VSI Name: Auto_L3VNI1000_3

  VSI Index               : 1

  VSI State               : Down

  MTU                     : 1500

  Bandwidth               : -

  Broadcast Restrain      : -

  Multicast Restrain      : -

  Unknown Unicast Restrain: -

  MAC Learning            : -

  MAC Table Limit         : -

  MAC Learning rate       : -

  Drop Unknown            : -

  Flooding                : Enabled

  Statistics              : Disabled

  Gateway Interface       : VSI-interface 3

  VXLAN ID                : 1000

 

VSI Name: vpna

  VSI Index               : 0

  VSI State               : Up

  MTU                     : 1500

  Bandwidth               : -

  Broadcast Restrain      : -

  Multicast Restrain      : -

  Unknown Unicast Restrain: -

  MAC Learning            : -

  MAC Table Limit         : -

  MAC Learning rate       : -

  Drop Unknown            : -

  Flooding                : Enabled

  Statistics              : Disabled

  Gateway Interface       : VSI-interface 1

  VXLAN ID                : 10

  ACs:

    AC                               Link ID    State

    GE0/0/1                          0x0        Up

 

VSI Name: vpnb

  VSI Index               : 2

  VSI State               : Up

  MTU                     : 1500

  Bandwidth               : -

  Broadcast Restrain      : -

  Multicast Restrain      : -

  Unknown Unicast Restrain: -

  MAC Learning            : -

  MAC Table Limit         : -

  MAC Learning rate       : -

  Drop Unknown            : -

  Flooding                : Enabled

  Statistics              : Disabled

  Gateway Interface       : VSI-interface 2

  VXLAN ID                : 20

  ACs:

    AC                                 Link ID    State

    GE0/0/2                            0x1        Up

# Verify that Router A has created ARP entries for the VMs.

[RouterA] display arp

  Type: S-Static   D-Dynamic   O-Openflow   R-Rule   M-Multiport  I-Invalid

IP address      MAC address    VLAN/VSI name Interface                Aging Type

10.1.1.10       0000-1234-0001 0             GE0/0/1                  20    D

10.1.2.10       0000-1234-0002 0             GE0/0/2                  19    D

2.2.2.2         a0ce-5e24-0100 1             Tunnel0                  --    R

# Verify that Router A has created EVPN ARP entries for the local VMs.

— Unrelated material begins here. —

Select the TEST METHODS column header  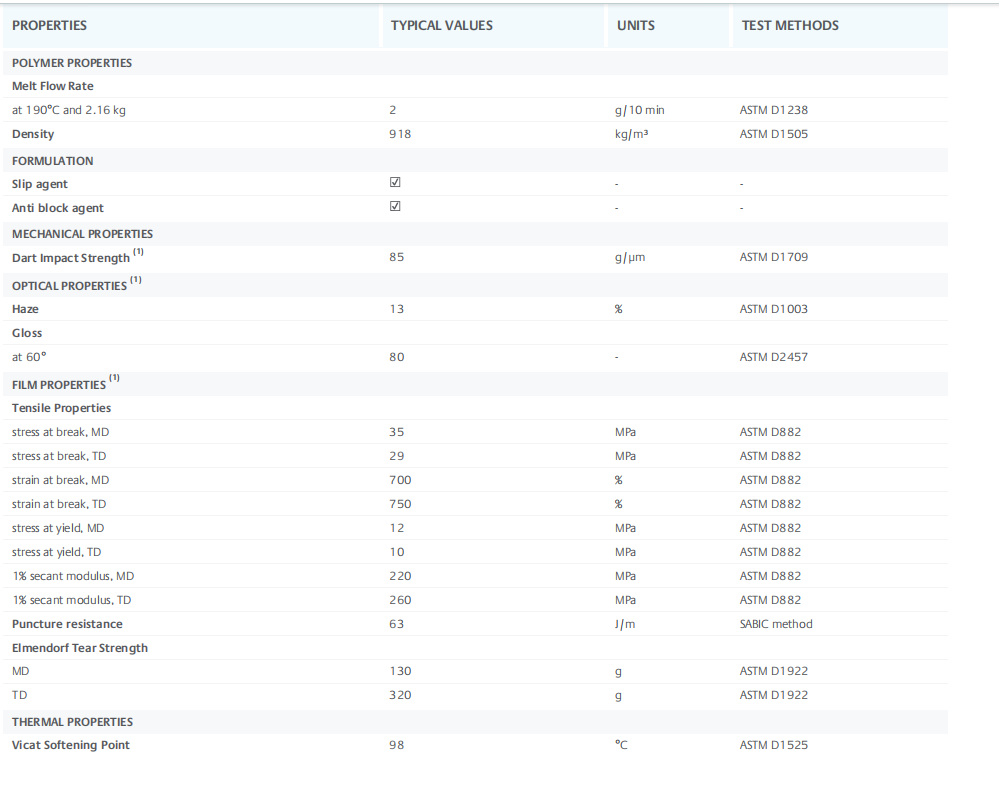[x=790, y=25]
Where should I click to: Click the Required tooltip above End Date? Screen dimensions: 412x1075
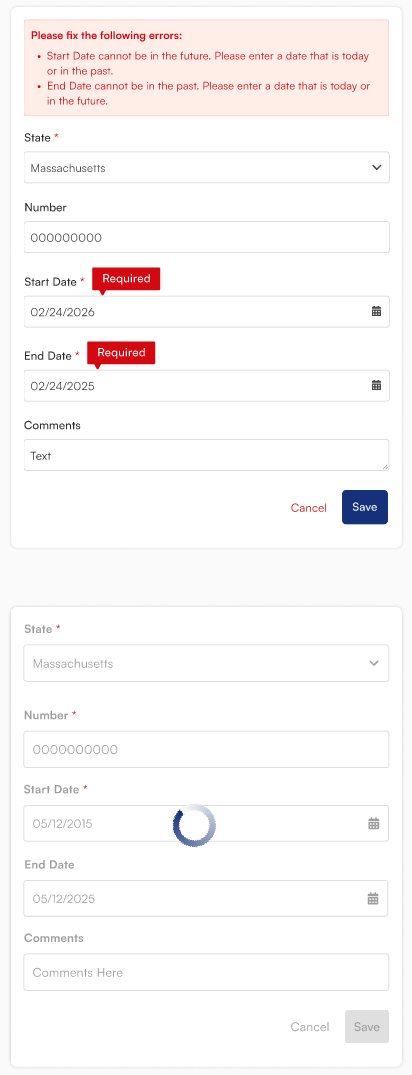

[RouterA] display evpn route arp

Flags: D - Dynamic   B - BGP      L - Local active

       G - Gateway   S - Static   M - Mapping

 

VPN instance:vpna                            Interface:Vsi-interface1

IP address      MAC address     Router MAC      VSI Index   Flags

10.1.1.1        0001-0001-0001  a0ce-7e40-0400  0           GL

10.1.1.10       0000-1234-0001  a0ce-7e40-0400  0           DL

10.1.2.10       0000-1234-0002  a0ce-7e40-0400  0           DL

10.1.1.20       0000-1234-0003  a0ce-7e40-0400  0           B

10.1.2.20       0000-1234-0004  a0ce-7e40-0400  0           B

2.     Verify that VM 1, VM 2, VM 3, and VM 4 can communicate with one another. (Details not shown.)